- Born: Sergey Aleksandrovich Sergeev June 21, 1964 UkSSR
- Died: 1989 (aged 24–25) UkSSR
- Cause of death: Execution by shooting
- Other name: "The Zaporizhzhia Maniac"
- Conviction: Murder
- Criminal penalty: Death

Details
- Victims: 5
- Span of crimes: June 27 – July 12, 1987
- Country: Ukraine
- States: Zaporizhia, Yalta
- Date apprehended: July 17, 1987
- Imprisoned at: Unknown

= Sergey Sergeev (spree killer) =

Soviet spree killer

Sergey Aleksandrovich Sergeev (June 21, 1964 – 1989), known as The Zaporizhzhia Maniac, was a Soviet spree killer who killed four people in Zaporizhzhia and Yalta in 1987.

== Biography ==
Sergeev was born on June 21, 1964. He studied at Zaporozhye Boarding School No. 2. While still a minor, he was sentenced to a year in prison for hooliganism. After his release, he worked as a photographer at the Zaporozhia mining company. He often clashed with his mother, who once wrote a statement to the police about him, and Sergey was detained at the Zhovtevy ROVD. He was diagnosed with a psychoneurological disorder. According to different versions, he either fled from there, or managed to convince the staff that he was not insane.

== Murders ==
He committed his first murder on June 27, 1987, in Yalta. He met a student named Tatyana Novik, from Leningrad, and proposed marriage only a few days later. When she refused, he strangled her in a fit of rage and then fled, leaving a note on the corpse:
Goodbye my love, I'll be with you soon!

Sergeev often left notes at the locations of his crimes, and once even left an audio cassette containing various threats and bullying directed at the officers:
People are dying like flies! <...> Where are you looking, eh? I am near you! Always going to be near you, and no one will stop me! <...> I will try to show you on TV, because every day I will kill people! Who will be the next victim, eh? Only I know this!!!... <...> ...I jumped on the tram, the people were looking there, so I turned away. <...> Now there will be children! To be continued!!! <...> I will kill, kill, kill so that people are afraid of me in this neighborhood!
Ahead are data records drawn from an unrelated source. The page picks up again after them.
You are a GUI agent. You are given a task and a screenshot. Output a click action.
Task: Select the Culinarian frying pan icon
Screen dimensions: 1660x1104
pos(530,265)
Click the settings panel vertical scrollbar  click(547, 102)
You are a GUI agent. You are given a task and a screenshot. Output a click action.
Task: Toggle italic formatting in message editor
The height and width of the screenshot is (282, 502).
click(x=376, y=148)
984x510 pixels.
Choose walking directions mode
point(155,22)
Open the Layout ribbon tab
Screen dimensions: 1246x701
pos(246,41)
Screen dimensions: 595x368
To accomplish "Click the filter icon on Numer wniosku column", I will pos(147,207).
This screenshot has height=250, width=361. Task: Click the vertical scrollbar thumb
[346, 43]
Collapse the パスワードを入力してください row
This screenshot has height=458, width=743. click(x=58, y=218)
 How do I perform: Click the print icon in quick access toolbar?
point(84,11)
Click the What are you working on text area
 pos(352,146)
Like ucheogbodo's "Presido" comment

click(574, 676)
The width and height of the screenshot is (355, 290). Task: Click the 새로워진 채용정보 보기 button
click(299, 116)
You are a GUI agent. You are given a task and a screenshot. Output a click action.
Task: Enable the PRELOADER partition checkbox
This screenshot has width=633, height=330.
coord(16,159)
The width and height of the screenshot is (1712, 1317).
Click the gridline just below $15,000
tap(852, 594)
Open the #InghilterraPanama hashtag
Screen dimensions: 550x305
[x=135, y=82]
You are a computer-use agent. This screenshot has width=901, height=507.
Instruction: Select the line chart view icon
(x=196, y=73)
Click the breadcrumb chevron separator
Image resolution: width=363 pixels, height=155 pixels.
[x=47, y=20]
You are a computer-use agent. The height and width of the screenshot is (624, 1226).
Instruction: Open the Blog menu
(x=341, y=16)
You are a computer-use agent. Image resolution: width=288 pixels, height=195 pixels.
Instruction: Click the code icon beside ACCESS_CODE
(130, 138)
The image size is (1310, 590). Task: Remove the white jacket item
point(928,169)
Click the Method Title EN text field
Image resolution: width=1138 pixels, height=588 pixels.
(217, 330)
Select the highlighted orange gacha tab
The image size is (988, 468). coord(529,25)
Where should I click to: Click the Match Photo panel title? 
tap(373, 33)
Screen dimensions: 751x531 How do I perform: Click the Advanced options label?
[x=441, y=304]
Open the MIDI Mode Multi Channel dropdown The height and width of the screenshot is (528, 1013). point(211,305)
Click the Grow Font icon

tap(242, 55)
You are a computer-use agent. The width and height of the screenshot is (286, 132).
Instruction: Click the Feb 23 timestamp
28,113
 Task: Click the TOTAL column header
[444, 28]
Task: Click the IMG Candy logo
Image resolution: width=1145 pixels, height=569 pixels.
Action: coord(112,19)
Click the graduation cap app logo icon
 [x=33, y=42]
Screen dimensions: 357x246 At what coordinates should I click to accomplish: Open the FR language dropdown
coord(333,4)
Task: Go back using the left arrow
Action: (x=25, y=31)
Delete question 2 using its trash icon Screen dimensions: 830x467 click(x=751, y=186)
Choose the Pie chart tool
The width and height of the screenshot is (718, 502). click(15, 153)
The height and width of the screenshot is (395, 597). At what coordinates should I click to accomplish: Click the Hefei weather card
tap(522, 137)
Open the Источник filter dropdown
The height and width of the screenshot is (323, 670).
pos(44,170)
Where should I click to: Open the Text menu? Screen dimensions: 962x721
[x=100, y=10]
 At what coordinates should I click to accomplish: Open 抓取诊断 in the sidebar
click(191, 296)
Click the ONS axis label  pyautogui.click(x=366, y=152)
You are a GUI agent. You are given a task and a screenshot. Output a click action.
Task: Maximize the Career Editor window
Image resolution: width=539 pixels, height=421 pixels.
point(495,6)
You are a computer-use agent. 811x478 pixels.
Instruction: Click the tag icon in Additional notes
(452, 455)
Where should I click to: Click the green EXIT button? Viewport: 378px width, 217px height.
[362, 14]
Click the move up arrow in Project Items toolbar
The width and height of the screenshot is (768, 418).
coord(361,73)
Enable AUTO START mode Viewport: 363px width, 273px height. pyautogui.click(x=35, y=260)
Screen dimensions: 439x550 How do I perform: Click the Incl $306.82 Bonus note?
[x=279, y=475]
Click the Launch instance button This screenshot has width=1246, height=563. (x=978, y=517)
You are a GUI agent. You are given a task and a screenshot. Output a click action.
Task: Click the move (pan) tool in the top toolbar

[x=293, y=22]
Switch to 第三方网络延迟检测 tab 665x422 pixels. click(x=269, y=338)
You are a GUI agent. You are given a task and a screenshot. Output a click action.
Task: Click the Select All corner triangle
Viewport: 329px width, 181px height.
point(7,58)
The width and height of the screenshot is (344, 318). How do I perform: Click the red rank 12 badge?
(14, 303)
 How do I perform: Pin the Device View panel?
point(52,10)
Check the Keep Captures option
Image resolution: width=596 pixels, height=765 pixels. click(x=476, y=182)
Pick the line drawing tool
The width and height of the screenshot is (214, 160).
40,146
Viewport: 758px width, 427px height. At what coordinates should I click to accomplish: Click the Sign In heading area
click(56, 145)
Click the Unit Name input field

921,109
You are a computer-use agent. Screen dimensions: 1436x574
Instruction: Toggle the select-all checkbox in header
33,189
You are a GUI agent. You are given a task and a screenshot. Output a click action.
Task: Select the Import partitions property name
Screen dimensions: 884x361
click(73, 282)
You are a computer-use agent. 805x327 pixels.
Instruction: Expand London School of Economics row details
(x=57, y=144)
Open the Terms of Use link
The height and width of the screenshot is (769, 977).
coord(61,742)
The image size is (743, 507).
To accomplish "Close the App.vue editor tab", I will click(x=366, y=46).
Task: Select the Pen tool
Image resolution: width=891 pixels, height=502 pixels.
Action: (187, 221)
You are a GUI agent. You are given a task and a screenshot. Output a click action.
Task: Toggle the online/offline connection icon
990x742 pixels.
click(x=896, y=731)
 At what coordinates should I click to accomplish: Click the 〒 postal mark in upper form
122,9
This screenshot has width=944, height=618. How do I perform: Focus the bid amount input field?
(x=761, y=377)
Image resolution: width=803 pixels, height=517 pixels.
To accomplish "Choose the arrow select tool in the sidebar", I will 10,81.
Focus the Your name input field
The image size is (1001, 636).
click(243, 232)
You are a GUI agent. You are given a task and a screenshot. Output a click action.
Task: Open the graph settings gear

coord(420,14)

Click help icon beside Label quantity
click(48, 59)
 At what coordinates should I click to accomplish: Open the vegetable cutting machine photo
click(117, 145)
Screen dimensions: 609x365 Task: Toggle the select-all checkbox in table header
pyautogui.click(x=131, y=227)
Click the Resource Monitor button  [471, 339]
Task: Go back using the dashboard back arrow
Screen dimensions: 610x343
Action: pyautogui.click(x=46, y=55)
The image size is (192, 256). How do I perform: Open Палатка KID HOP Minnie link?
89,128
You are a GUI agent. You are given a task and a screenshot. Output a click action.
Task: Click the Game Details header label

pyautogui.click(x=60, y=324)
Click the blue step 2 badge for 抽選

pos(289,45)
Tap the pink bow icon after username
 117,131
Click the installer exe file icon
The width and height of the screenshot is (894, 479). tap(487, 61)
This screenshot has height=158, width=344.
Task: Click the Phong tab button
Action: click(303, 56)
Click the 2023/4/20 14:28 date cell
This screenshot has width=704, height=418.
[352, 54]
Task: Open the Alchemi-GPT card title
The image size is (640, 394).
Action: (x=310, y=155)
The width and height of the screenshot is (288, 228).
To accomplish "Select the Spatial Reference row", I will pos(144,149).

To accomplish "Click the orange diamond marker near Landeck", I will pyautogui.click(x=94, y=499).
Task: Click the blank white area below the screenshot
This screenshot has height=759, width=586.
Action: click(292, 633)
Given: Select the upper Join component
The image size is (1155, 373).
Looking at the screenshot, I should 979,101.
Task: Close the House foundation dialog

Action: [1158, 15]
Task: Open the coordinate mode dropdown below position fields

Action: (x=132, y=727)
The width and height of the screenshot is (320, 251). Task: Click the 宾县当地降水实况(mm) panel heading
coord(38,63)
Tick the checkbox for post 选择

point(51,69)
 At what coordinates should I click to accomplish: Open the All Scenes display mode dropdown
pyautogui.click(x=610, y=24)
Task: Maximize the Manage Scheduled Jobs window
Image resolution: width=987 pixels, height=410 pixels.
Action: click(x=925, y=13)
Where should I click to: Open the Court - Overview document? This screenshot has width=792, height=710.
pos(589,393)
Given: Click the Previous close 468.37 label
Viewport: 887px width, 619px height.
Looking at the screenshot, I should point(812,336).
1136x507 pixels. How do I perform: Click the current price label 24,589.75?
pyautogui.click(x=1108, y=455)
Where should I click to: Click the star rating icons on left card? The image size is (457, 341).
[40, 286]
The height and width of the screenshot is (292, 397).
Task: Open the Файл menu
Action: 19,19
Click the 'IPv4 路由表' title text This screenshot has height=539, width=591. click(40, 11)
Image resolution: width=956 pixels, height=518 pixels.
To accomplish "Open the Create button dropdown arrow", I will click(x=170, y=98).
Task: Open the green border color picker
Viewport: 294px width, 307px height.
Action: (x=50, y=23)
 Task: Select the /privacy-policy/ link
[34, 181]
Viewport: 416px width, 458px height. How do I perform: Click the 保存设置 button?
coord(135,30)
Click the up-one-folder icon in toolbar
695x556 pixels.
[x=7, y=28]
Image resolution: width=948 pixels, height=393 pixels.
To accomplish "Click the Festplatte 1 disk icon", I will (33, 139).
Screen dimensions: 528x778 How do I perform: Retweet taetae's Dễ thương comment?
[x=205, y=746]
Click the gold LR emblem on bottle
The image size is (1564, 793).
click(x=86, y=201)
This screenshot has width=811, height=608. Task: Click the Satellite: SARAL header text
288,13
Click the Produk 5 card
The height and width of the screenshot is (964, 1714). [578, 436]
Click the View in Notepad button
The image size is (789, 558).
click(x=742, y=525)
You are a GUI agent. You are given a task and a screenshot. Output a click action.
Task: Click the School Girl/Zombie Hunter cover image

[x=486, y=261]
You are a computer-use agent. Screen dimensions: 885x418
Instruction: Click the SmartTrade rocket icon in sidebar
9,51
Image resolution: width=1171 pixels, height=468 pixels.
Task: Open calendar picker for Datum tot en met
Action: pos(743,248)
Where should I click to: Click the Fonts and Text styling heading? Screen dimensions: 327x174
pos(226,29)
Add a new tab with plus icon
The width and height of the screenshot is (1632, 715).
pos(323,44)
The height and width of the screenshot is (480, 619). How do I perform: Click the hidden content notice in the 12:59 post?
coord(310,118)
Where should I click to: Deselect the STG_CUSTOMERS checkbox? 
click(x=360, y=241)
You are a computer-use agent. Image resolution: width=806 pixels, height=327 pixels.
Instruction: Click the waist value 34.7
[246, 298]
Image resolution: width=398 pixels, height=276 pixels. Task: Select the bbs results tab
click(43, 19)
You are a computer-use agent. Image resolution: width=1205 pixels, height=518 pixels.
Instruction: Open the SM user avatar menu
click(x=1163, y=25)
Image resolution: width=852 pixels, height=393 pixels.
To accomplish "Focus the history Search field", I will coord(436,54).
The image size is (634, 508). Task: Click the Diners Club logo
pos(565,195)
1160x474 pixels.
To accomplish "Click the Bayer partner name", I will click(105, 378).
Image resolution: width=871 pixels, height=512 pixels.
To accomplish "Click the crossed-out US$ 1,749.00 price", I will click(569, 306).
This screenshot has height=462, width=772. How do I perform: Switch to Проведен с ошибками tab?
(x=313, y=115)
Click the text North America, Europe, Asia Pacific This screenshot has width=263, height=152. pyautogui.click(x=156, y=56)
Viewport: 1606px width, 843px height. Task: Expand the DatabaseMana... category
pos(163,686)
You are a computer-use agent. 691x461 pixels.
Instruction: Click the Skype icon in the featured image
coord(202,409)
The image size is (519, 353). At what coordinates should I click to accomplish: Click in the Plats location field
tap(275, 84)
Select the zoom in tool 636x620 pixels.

At the site of another murder (that of Alla Boyko), he left a note drenched in the victim's blood: "People are dying like flies."

On June 29 Sergeev broke into a factory on Dzerzhinsky Street in Zaporizhzhia, stole several ushankas (Russian fur hats with ear flaps) and gold ornaments, and killed a cleaning woman, Natalia Yurchenko. On the same day he broke into his ex-girlfriend's apartment and stabbed her new boyfriend several times with a knife.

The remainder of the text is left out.